Robe — De l'or pâle du fino à l'acajou poli de l'oloroso
amande
saumure d'olive
levure
noix
écorce d'orange
Bouche
Sec jusqu'à l'os et incisif en fino, sombre et noisette en oloroso ; toujours salin, toujours long
Garde
Les finos se boivent frais ; amontillados et olorosos tiennent des décennies
Service
Le fino à 7–9 °C, les styles sombres à 12–14 °C
Le palomino, sur la craie albariza d'un blanc aveuglant de Jerez, donne un vin neutre ; la bodega le transfigure. Sous un voile vivant de levures, la flor, les finos vieillissent pâles, secs jusqu'à l'os, pénétrants ; là où le voile n'est pas entretenu, amontillados et olorosos foncent par lente oxydation. La solera — patient assemblage fractionné le long des rangées de vieilles botas — fait qu'aucun verre ne vient jamais d'une seule année.

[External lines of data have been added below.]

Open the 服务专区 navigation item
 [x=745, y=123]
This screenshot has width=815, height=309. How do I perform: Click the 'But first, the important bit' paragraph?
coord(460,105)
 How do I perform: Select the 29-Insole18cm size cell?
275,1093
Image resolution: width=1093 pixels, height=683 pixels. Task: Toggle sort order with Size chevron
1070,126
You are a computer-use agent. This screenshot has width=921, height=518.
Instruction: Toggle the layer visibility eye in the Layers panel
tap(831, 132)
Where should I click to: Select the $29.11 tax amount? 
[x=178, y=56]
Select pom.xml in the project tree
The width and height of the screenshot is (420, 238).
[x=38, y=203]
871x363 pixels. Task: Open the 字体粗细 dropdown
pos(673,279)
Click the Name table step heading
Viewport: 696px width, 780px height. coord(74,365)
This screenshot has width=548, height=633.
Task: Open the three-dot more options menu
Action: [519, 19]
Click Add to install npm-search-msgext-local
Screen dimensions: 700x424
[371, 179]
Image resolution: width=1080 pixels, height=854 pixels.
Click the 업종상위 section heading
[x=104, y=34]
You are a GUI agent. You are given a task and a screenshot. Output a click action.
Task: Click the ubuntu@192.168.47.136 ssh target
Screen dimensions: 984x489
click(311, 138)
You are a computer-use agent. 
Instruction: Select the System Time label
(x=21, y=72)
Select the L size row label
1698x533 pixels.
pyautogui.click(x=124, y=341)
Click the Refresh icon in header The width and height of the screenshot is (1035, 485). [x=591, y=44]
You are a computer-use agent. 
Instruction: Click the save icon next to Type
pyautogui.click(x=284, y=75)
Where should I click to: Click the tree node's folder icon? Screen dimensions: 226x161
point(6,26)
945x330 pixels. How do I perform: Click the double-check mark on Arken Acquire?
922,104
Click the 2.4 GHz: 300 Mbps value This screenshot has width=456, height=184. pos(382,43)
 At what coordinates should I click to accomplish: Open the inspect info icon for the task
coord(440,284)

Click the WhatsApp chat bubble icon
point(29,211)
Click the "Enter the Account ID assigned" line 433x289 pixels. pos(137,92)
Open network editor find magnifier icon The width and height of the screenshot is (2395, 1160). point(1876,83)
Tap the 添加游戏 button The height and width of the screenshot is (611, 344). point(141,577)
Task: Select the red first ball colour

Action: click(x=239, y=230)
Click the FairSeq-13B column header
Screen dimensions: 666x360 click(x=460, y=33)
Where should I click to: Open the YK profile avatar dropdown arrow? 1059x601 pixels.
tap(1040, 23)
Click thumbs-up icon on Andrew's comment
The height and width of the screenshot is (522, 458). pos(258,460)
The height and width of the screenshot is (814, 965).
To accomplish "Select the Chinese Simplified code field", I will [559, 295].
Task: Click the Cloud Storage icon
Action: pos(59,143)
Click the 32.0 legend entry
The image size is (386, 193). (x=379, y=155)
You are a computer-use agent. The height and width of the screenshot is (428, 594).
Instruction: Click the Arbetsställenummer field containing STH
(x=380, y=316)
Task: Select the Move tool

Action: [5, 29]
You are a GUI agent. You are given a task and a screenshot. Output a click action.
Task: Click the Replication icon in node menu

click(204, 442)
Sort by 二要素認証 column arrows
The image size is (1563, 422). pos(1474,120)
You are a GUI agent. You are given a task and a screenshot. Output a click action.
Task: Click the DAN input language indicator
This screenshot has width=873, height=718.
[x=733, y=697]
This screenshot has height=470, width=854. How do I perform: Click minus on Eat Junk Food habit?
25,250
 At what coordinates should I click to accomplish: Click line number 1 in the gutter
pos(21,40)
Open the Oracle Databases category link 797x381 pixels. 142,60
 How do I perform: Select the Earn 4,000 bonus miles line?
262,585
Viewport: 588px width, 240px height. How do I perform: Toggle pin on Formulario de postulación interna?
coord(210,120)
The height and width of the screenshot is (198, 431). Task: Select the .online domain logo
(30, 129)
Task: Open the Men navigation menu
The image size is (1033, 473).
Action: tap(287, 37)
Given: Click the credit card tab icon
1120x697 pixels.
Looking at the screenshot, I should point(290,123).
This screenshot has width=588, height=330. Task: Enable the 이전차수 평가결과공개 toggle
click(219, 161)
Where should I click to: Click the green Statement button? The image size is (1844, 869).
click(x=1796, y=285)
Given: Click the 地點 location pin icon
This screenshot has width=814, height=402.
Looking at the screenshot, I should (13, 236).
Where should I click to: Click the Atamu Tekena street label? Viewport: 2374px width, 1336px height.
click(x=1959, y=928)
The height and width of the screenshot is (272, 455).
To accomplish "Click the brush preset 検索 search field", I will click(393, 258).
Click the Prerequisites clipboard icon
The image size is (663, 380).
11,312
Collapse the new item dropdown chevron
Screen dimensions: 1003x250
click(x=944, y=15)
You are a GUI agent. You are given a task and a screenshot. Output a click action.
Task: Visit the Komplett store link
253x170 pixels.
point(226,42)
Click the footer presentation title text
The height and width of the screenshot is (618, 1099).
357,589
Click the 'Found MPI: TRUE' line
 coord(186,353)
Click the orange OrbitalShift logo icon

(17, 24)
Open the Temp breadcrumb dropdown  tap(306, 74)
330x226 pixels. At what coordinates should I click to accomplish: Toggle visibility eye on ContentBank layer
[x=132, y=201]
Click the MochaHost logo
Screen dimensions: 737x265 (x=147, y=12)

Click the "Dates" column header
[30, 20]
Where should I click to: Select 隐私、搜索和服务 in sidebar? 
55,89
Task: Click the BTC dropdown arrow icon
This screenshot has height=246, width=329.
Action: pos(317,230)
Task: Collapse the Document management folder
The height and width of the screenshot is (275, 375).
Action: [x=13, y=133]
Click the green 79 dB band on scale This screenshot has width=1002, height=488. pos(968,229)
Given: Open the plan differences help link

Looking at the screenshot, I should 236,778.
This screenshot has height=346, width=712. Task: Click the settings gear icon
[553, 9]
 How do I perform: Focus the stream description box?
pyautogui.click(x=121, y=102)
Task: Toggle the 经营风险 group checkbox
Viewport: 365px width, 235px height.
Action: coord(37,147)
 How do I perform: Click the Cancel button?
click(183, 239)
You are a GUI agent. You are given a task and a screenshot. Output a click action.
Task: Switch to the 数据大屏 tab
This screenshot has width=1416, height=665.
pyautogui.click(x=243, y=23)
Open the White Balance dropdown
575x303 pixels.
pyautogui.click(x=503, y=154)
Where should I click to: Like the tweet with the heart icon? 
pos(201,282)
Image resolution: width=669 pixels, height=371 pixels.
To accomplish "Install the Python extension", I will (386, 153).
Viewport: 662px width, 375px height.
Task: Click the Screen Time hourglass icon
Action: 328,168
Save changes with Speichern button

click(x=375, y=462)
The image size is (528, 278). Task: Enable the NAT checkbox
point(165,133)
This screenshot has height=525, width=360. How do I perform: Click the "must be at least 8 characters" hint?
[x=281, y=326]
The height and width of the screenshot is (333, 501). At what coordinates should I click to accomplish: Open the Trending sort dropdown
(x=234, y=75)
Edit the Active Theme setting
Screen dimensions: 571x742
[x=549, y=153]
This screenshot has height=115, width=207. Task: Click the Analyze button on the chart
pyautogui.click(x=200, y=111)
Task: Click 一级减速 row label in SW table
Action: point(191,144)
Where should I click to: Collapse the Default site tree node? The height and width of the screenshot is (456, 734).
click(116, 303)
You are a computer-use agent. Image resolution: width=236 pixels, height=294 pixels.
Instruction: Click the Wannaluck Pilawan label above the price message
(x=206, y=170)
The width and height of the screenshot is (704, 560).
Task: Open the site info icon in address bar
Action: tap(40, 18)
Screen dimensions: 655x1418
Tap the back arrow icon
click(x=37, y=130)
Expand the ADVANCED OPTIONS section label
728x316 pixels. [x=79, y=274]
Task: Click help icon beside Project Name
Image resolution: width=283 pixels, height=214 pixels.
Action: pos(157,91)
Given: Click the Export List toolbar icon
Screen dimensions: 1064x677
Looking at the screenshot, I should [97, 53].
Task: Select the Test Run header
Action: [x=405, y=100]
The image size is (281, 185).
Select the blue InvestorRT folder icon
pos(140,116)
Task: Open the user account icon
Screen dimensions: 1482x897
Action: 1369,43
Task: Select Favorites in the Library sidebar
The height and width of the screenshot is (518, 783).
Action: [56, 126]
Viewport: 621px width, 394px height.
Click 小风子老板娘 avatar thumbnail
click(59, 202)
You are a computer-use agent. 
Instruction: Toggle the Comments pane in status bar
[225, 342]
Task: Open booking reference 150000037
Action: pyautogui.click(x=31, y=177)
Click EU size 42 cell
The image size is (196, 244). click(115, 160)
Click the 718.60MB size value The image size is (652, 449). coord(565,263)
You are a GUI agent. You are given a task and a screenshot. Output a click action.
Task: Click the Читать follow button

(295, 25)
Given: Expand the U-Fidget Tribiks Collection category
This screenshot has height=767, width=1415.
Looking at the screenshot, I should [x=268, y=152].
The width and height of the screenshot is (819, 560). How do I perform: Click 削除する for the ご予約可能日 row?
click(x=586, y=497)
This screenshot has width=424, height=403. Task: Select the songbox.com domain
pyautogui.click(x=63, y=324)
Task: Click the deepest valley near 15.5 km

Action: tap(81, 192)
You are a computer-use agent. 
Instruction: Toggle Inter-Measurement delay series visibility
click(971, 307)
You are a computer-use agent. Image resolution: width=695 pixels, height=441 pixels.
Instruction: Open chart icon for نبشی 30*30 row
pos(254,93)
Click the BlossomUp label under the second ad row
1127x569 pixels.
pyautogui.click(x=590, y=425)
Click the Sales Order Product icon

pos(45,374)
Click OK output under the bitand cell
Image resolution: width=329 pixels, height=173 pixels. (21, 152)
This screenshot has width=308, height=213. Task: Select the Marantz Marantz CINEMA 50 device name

L'Angleterre fit sa fortune : le « sack » était le « sherris » bien-aimé de Falstaff, et quand Drake pilla Cadix en 1587, il emporta 2 900 botas — une réclame qu'aucun marchand n'aurait pu s'offrir. De la manzanilla léchée de sel au pedro ximénez noir et doux, le xérès couvre le plus large registre du vin — et demeure, de l'avis critique commun, le grand vin sous-estimé du monde.